I came across this problem by accident. My goal was to use geom_col()
to represent a single value (the sum in this case). I forgot the summarise()
step at first and it gave me the first plot (see below). When I noticed that I fixed it and calculated the sum and got the second plot.
After reading a bit about it, geom_col()
should indeed take the sum of the values in case multiple value per group are given, correct? However, when I compare my two plots, this doesn't seem to be the case.
It may just be something obvious that I am missing but I cannot figure it out.
library(ggplot2)
library(dplyr)
#>
#> Attaching package: 'dplyr'
#> The following objects are masked from 'package:stats':
#>
#> filter, lag
#> The following objects are masked from 'package:base':
#>
#> intersect, setdiff, setequal, union
d <- structure(list(year = c(2013, 2013, 2013, 2013, 2013, 2013, 2013,
2017, 2017, 2017, 2017), score = c(0.17, 12.17, 0, 0, 0, 0.67,
0, 7.83, 0, 14, 0), study = c("A", "A", "A", "A", "A", "A", "A",
"A", "A", "A", "A")), row.names = c(NA, -11L), class = c("tbl_df",
"tbl", "data.frame"))
d %>%
ggplot(aes(study, score, group = as.factor(year)))
geom_col(aes(fill = as.factor(year)), position = position_dodge())

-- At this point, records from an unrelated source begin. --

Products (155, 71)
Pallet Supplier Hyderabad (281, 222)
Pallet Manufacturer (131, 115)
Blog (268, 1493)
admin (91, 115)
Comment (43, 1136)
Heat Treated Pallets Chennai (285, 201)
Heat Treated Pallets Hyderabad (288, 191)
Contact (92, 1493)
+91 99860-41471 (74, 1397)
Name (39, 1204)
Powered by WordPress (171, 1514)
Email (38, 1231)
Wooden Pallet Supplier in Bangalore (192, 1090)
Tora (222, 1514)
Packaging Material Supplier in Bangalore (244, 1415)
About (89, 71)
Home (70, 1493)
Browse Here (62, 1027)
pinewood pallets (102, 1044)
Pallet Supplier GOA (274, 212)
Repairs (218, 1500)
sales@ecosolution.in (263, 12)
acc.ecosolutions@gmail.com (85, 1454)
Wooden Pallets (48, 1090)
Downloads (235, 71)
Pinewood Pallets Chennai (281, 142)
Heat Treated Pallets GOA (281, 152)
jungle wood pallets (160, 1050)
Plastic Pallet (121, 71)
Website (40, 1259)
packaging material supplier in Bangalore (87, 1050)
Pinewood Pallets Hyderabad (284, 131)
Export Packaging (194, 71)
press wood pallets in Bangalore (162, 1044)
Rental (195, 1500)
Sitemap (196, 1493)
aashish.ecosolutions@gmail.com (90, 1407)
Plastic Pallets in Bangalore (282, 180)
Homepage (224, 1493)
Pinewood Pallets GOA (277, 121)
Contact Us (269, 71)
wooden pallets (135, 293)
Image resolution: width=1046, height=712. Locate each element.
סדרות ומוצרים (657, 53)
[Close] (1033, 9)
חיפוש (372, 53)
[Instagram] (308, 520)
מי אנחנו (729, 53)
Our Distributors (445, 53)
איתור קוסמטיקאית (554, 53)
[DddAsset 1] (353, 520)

scale_y_continuous(limits = c(0,30))
d %>%
group_by(year, study) %>%
summarise(score = sum(score), .groups = "drop") %>%
ggplot(aes(study, score, group = as.factor(year)))
geom_col(aes(fill = as.factor(year)), position = position_dodge())
scale_y_continuous(limits = c(0,30))
Notice that the bars are simply overlaid on each other.
When you say:
After reading a bit about it,
geom_col()
should indeed take the sum of the values in case multiple value per group are given
Can you show us where you read this?